Exercise description
The listing is to be returned word for word, without its images.

Dataset excerpts

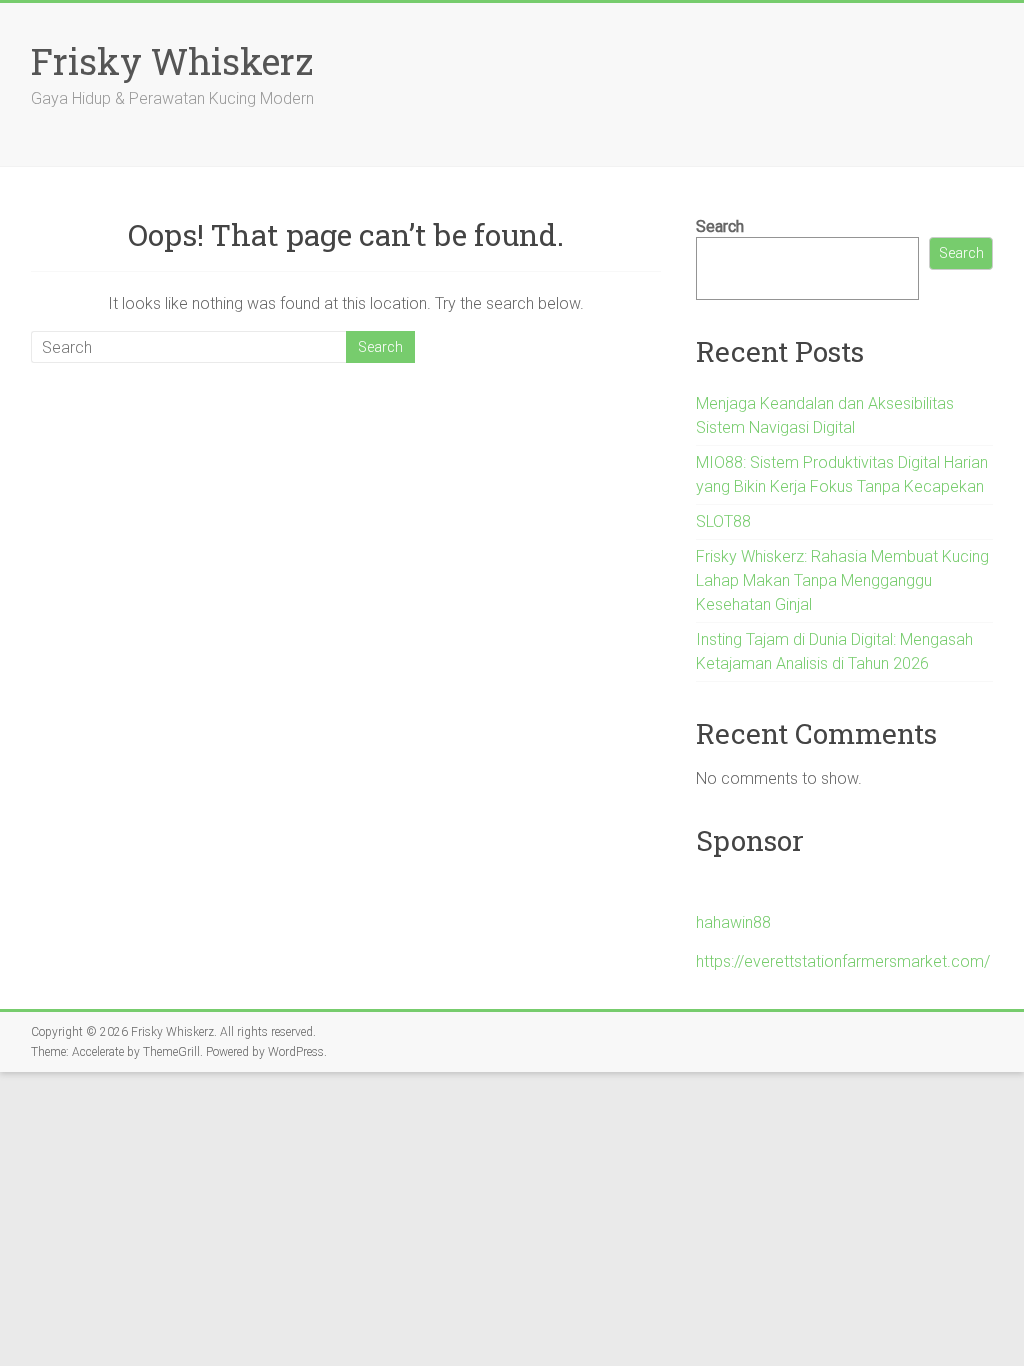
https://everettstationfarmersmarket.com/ (843, 961)
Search (720, 226)
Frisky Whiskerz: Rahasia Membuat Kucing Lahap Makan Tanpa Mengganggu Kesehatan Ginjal (842, 580)
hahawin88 (733, 922)
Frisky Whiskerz (172, 61)
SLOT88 (723, 521)
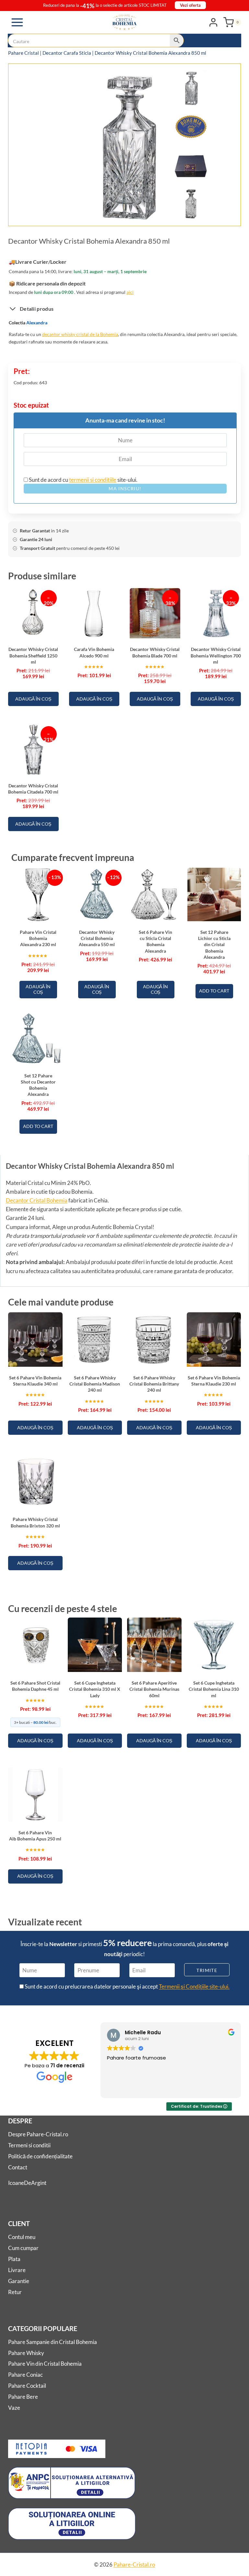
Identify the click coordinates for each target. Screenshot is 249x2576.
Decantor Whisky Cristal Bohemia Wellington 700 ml (216, 655)
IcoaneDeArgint (27, 2182)
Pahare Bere (23, 2396)
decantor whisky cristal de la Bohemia (80, 334)
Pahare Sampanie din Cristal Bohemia (52, 2341)
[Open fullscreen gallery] (202, 214)
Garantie (18, 2281)
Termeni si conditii (29, 2145)
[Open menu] (17, 22)
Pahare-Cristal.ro (134, 2564)
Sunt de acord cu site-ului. (82, 479)
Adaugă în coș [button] (33, 699)
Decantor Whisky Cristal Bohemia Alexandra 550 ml (97, 938)
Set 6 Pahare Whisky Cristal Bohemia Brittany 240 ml (154, 1384)
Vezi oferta (190, 5)
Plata (14, 2259)
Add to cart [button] (214, 990)
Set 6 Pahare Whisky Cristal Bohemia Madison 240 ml (94, 1384)
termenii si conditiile (92, 479)
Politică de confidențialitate (40, 2156)
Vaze (14, 2407)
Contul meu (21, 2237)
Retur (15, 2292)
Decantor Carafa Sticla (66, 53)
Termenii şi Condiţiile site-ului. (194, 1986)
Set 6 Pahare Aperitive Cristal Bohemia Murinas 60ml (154, 1689)
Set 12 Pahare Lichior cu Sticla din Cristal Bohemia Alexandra (214, 944)
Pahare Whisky (26, 2353)
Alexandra (36, 322)
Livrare (17, 2270)
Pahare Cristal (23, 53)
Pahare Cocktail (27, 2385)
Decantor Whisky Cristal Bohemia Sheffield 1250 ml (33, 655)
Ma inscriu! (125, 488)
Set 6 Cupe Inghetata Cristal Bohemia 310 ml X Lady (94, 1689)
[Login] (213, 22)
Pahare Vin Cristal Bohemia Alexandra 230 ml (38, 938)
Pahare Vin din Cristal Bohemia (45, 2363)
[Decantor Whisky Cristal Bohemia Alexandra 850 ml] (127, 145)
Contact (17, 2167)
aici (130, 292)
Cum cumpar (23, 2248)
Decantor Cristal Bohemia (36, 1200)
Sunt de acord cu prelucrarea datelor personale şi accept (127, 1986)
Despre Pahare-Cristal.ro (38, 2134)
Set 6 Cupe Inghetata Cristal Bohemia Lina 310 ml (214, 1689)
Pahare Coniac (25, 2374)
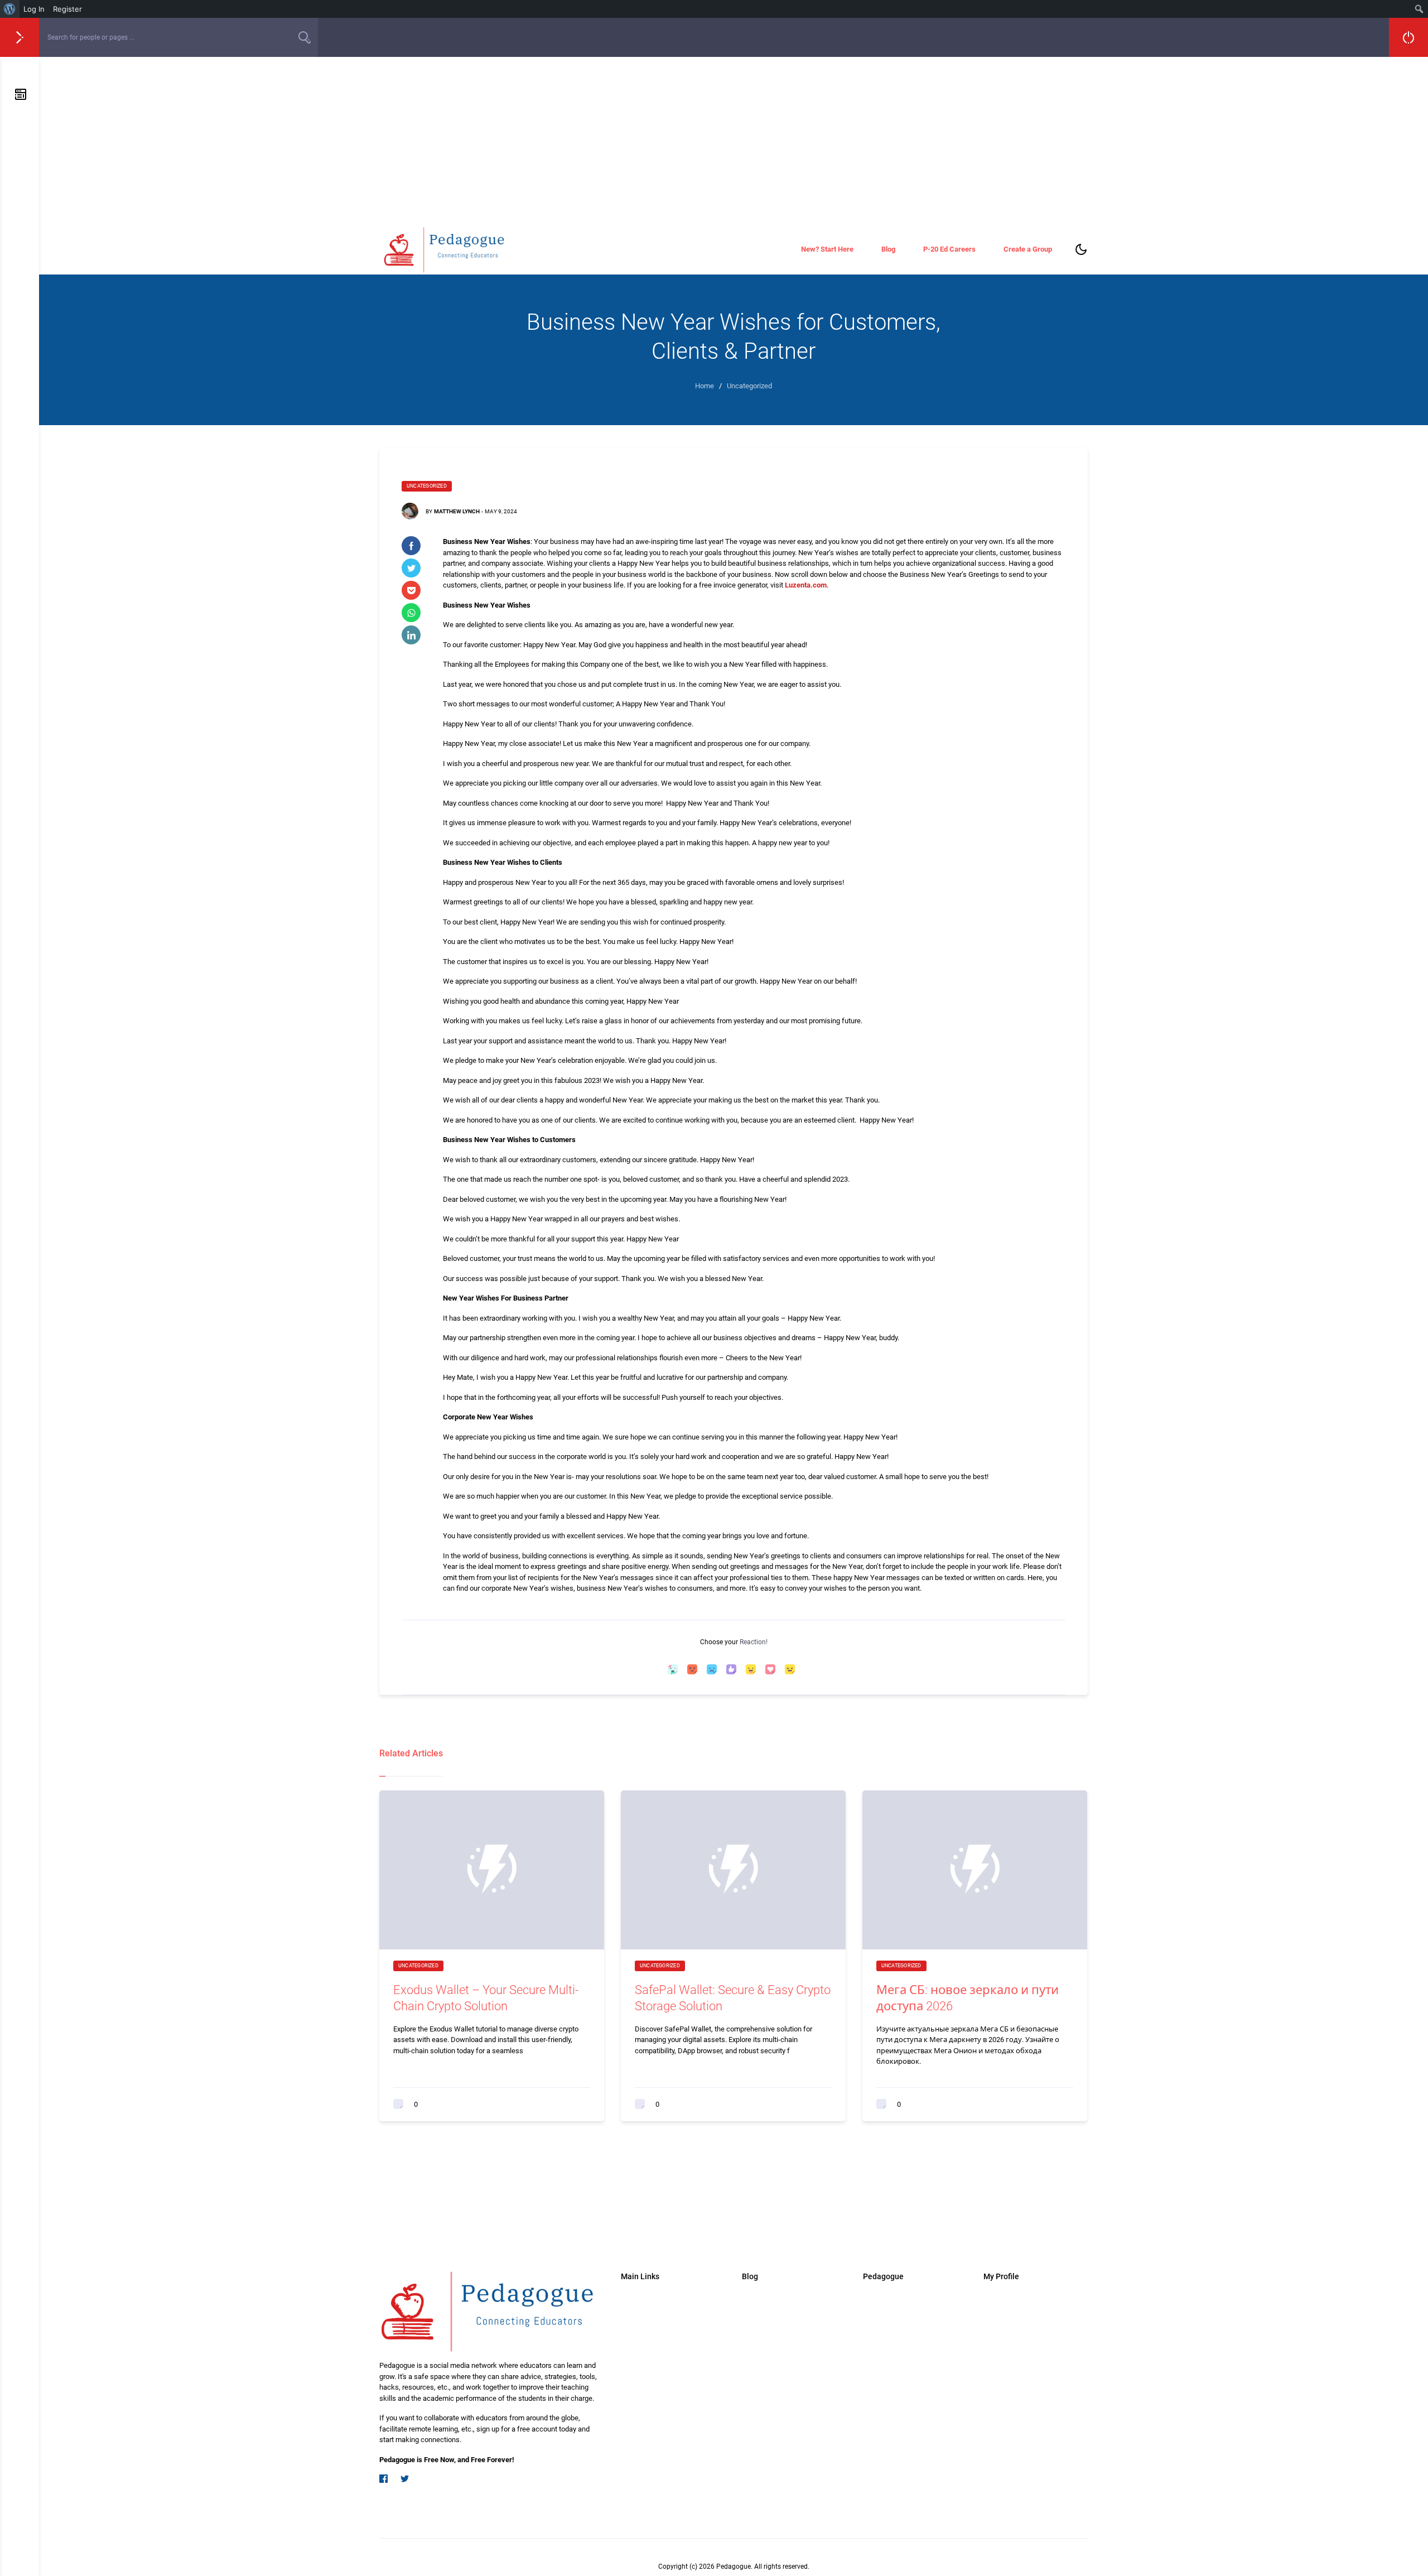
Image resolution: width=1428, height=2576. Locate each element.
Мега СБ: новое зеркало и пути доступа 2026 (967, 1998)
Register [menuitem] (67, 8)
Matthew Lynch (457, 511)
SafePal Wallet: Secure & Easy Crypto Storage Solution (733, 1998)
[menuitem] (10, 9)
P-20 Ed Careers (949, 249)
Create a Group (1028, 249)
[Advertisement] (733, 140)
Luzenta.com (806, 585)
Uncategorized (427, 486)
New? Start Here (827, 249)
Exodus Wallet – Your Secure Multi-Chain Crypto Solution (485, 1998)
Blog (888, 249)
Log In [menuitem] (34, 8)
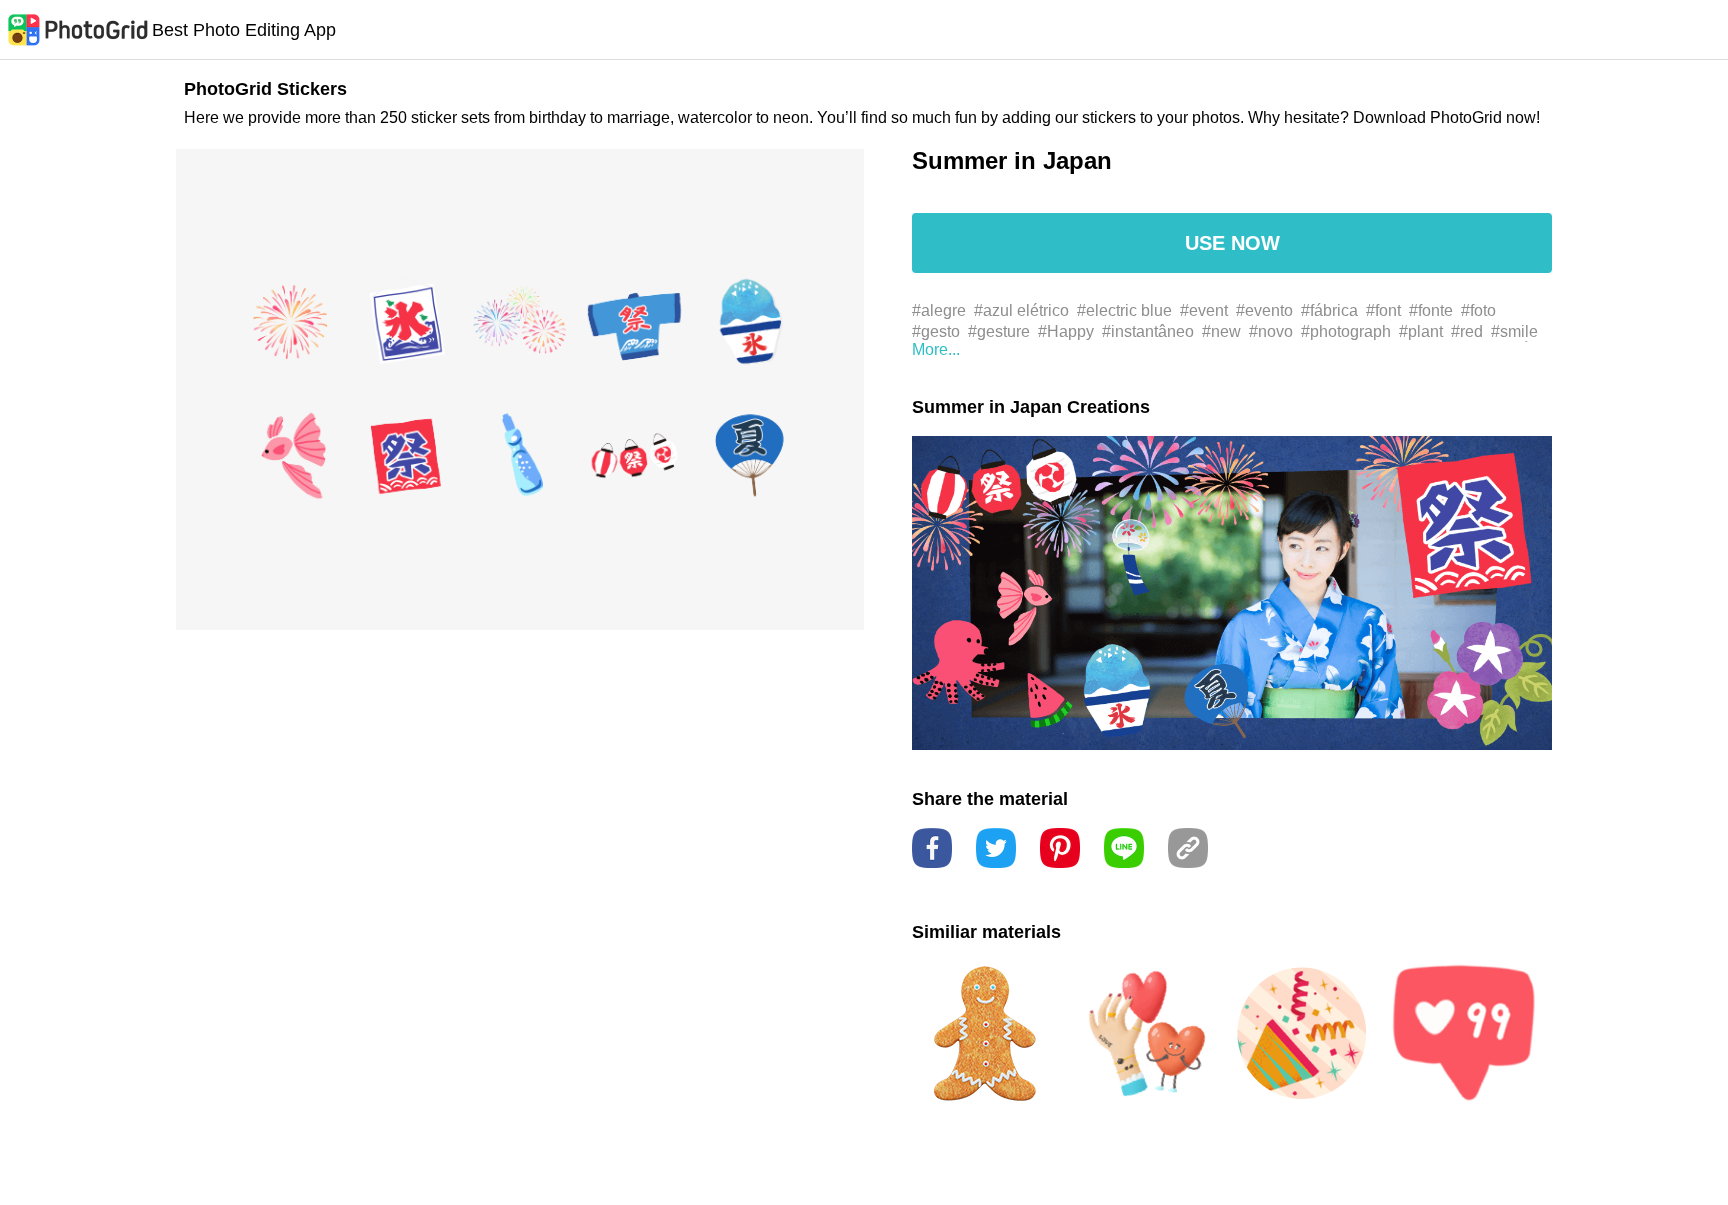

Answer space
https://everettstationfarmersmarket.com/ (843, 961)
Search (720, 226)
Frisky Whiskerz: Rahasia Membuat Kucing Lahap Makan Tanpa Mengganggu Kesehatan Ginjal (842, 580)
hahawin88 (733, 922)
Frisky Whiskerz (172, 61)
SLOT88 (723, 521)
Identify the click coordinates for each target. Screenshot is 249x2576.
Decantor Whisky Cristal Bohemia Wellington 700 ml (216, 655)
IcoaneDeArgint (27, 2182)
Pahare Bere (23, 2396)
decantor whisky cristal de la Bohemia (80, 334)
Pahare Sampanie din Cristal Bohemia (52, 2341)
[Open fullscreen gallery] (202, 214)
Garantie (18, 2281)
Termeni si conditii (29, 2145)
[Open menu] (17, 22)
Pahare-Cristal.ro (134, 2564)
Sunt de acord cu site-ului. (82, 479)
Adaugă în coș [button] (33, 699)
Decantor Whisky Cristal Bohemia Alexandra 550 ml (97, 938)
Set 6 Pahare Whisky Cristal Bohemia Brittany 240 ml (154, 1384)
Vezi oferta (190, 5)
Plata (14, 2259)
Add to cart [button] (214, 990)
Set 6 Pahare Whisky Cristal Bohemia Madison 240 ml (94, 1384)
termenii si conditiile (92, 479)
Politică de confidențialitate (40, 2156)
Vaze (14, 2407)
Contul meu (21, 2237)
Retur (15, 2292)
Decantor Carafa Sticla (66, 53)
Termenii şi Condiţiile site-ului. (194, 1986)
Set 6 Pahare Aperitive Cristal Bohemia Murinas 60ml (154, 1689)
Set 12 Pahare Lichior cu Sticla din Cristal Bohemia Alexandra (214, 944)
Pahare Whisky (26, 2353)
Alexandra (36, 322)
Livrare (17, 2270)
Pahare Cristal (23, 53)
Pahare Cocktail (27, 2385)
Decantor Whisky Cristal Bohemia Sheffield 1250 ml (33, 655)
Ma inscriu! (125, 488)
Set 6 Cupe Inghetata Cristal Bohemia 310 ml X Lady (94, 1689)
[Login] (213, 22)
Pahare Vin Cristal Bohemia Alexandra 230 ml (38, 938)
Pahare Vin din Cristal Bohemia (45, 2363)
[Decantor Whisky Cristal Bohemia Alexandra 850 ml] (127, 145)
Contact (17, 2167)
aici (130, 292)
Cum cumpar (23, 2248)
Decantor Cristal Bohemia (36, 1200)
Sunt de acord cu prelucrarea datelor personale şi accept (127, 1986)
Despre Pahare-Cristal.ro (38, 2134)
Set 6 Cupe Inghetata Cristal Bohemia Lina 310 ml (214, 1689)
Pahare Coniac (25, 2374)
Image resolution: width=1428, height=2576. Locate each element.
Мега СБ: новое зеркало и пути доступа 2026 (967, 1998)
Register [menuitem] (67, 8)
Matthew Lynch (457, 511)
SafePal Wallet: Secure & Easy Crypto Storage Solution (733, 1998)
[menuitem] (10, 9)
P-20 Ed Careers (949, 249)
Create a Group (1028, 249)
[Advertisement] (733, 140)
Luzenta.com (806, 585)
Uncategorized (427, 486)
New? Start Here (827, 249)
Exodus Wallet – Your Secure Multi-Chain Crypto Solution (485, 1998)
Blog (888, 249)
Log In [menuitem] (34, 8)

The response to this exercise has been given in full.